In the early hours of the morning, a polar bear reached into the tent and clamped its jaws around the head of 23-year-old Sebastian Plur Nilssen. As the bear carried Nilssen away, it punctured his lung, head and neck, narrowly missing an artery. The other kayaker shot and killed the bear. Nilssen was airlifted to a hospital and survived.

The trip wire and flare had failed. The bear was an adult male that weighed 784 pounds—on the low side of average—and had no existing injuries or disease. The probable cause in Wilder’s database is listed as, “Predatory on human – tent.”

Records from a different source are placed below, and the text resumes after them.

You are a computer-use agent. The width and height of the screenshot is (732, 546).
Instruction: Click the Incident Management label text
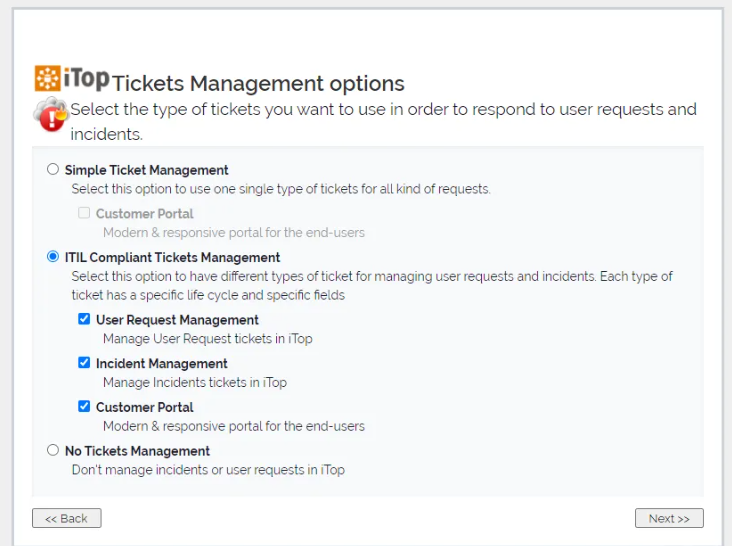pyautogui.click(x=162, y=363)
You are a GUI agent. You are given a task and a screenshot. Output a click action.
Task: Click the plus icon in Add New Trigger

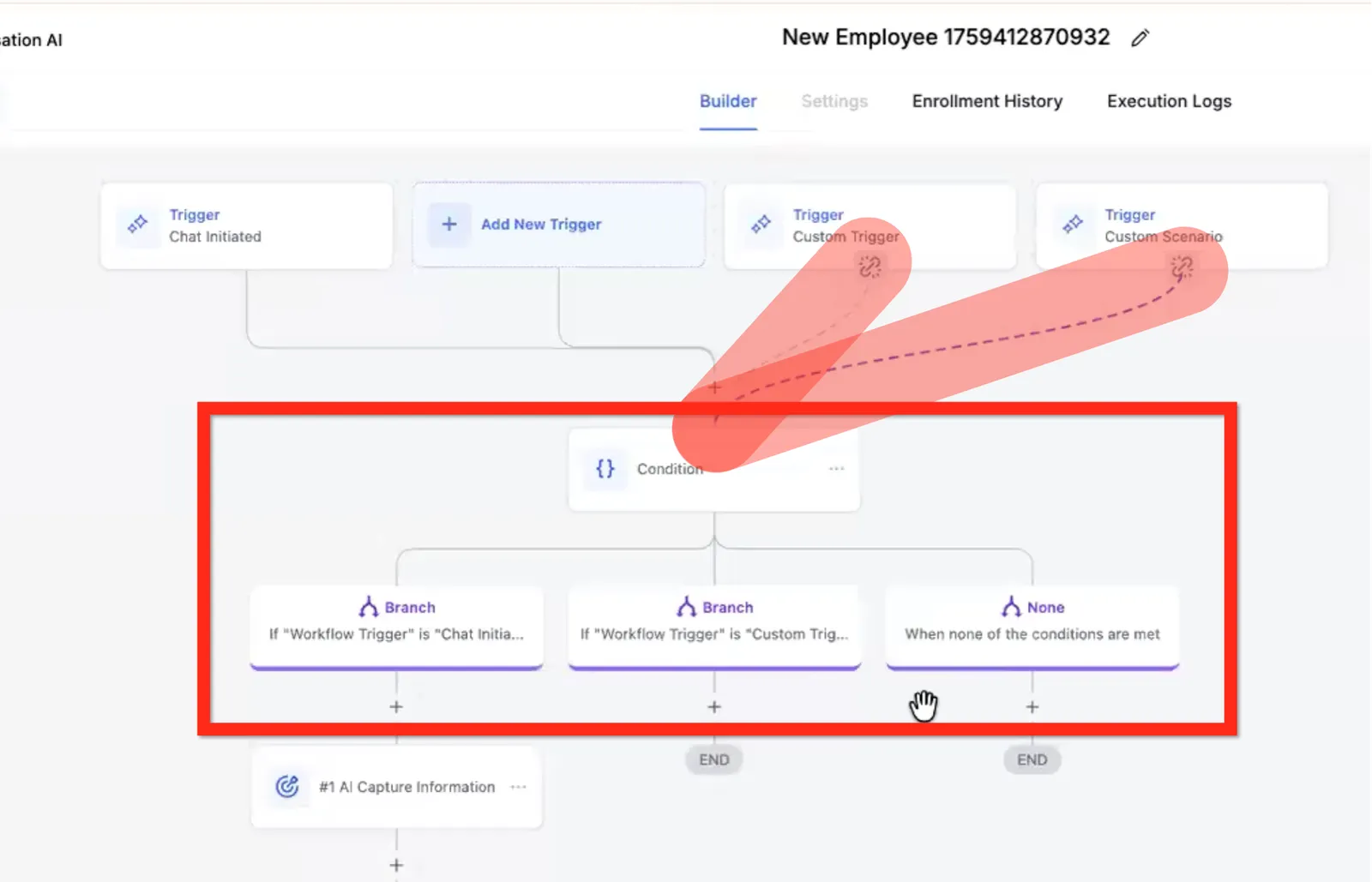click(x=449, y=224)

A 2011 encounter ended more tragically. A group of British students and their guides camped near the Von Post glacier on the island of Spitsbergen, which is also part of the Svalbard archipelago. Their tents were protected by a trip wire attached to explosives that were supposed to detonate if triggered by a bear.

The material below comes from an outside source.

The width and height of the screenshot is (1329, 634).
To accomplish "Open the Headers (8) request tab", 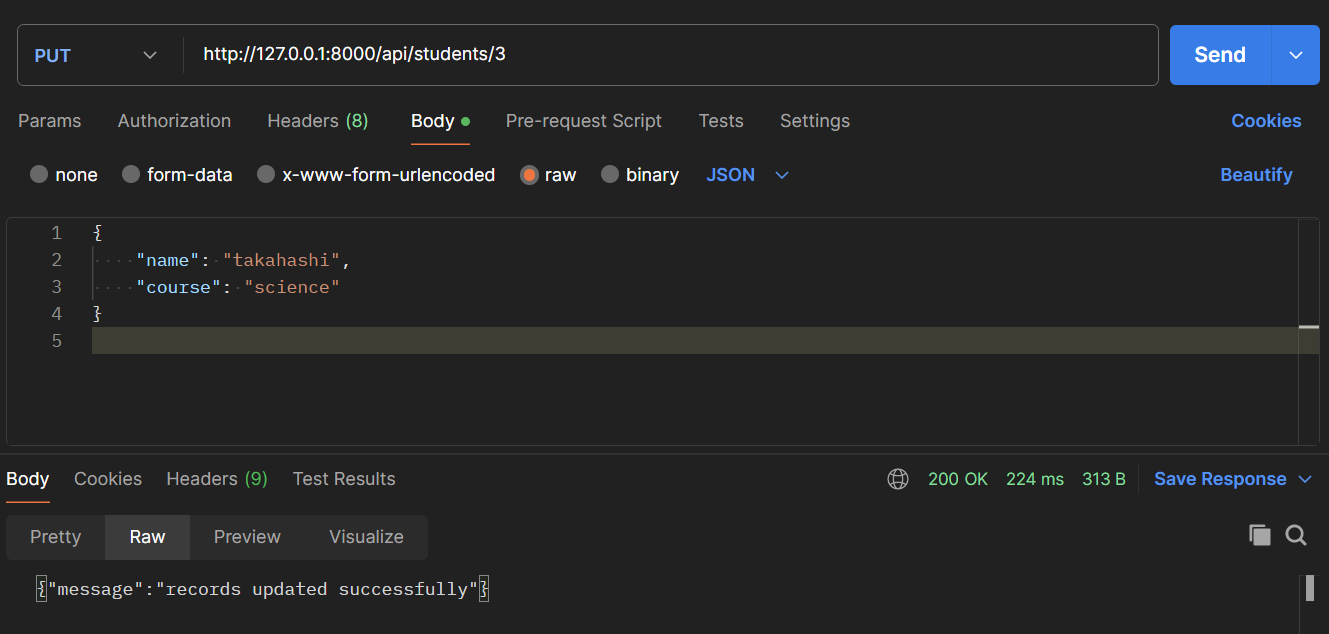I will coord(317,121).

At about 7:30 a.m., a polar bear tore a hole through the wall of 17-year-old Horatio Chapple’s tent and grabbed the sleeping teenager by the head. Horatio’s screams woke the others, who scrambled from their tents in time to see the bear rear up and slam the teenager to the ground. While the group leaders wrestled with what turned out to be faulty rifles, two other students and two of the leaders were mauled. The leaders finally managed to shoot and kill the bear. Horatio died from his injuries; the others survived.

The bear that killed Chapple was old and weighed just 551 pounds, about half the average weight of an adult male polar bear. It had worn and probably painful teeth that could have left it starving.

The Norwegian officers ended their talk with a warning: Hikers shouldn’t rely solely on fences to keep them safe in polar bear country. In both of the cases they described, the campers had so much confidence in their fences that they hadn’t posted overnight watches. When the fences failed, the campers in their tents were like fish in a barrel for polar bears. Or, perhaps more aptly, like seals in the sea ice.


When the Sierra Club hikers woke at Barnoin River Camp on July 20, they discovered that clouds had socked them in and the floatplane that was supposed to take them into the Torngats couldn’t take off.

Unfazed, they spent the day climbing in the mountains that surrounded the camp, their bright orange, red and yellow jackets standing out in the stark landscape. The mosquitoes were relentless. Chase covered her hair with a kerchief to keep them away. Dyer tucked a pesticide-laced bandanna under his baseball cap to protect his neck. 

Larry Rodman and Marta Chase at the Barnoin Waterfall (Courtesy: Larry Rodman)

They hiked to Barnoin Waterfall, which they had seen when they flew in. It has a vertical drop of 248 feet, and at the point where it crests, the dark water turns a light, iridescent shade of green before crashing to the river below. The sound of rushing water echoed through the area.

As the weather cleared, the temperature rose and they took off their jackets before heading back down. Pockets of snow looked like white puddles in the green mountaintops.

Their arrangement with Lagacé included only one meal, so that evening they prepared what had been on the menu for their first night in the wilderness: tomato soup, pasta with spinach and cheese sauce and chocolate pudding. Frankel noticed a natural cohesion to the group that she hadn’t always seen on past trips. Without direction, each person pitched in and took on different responsibilities.

It was a small thing, but to Frankel it signaled that they’d be in good shape for whatever came their way when they were alone in the mountains.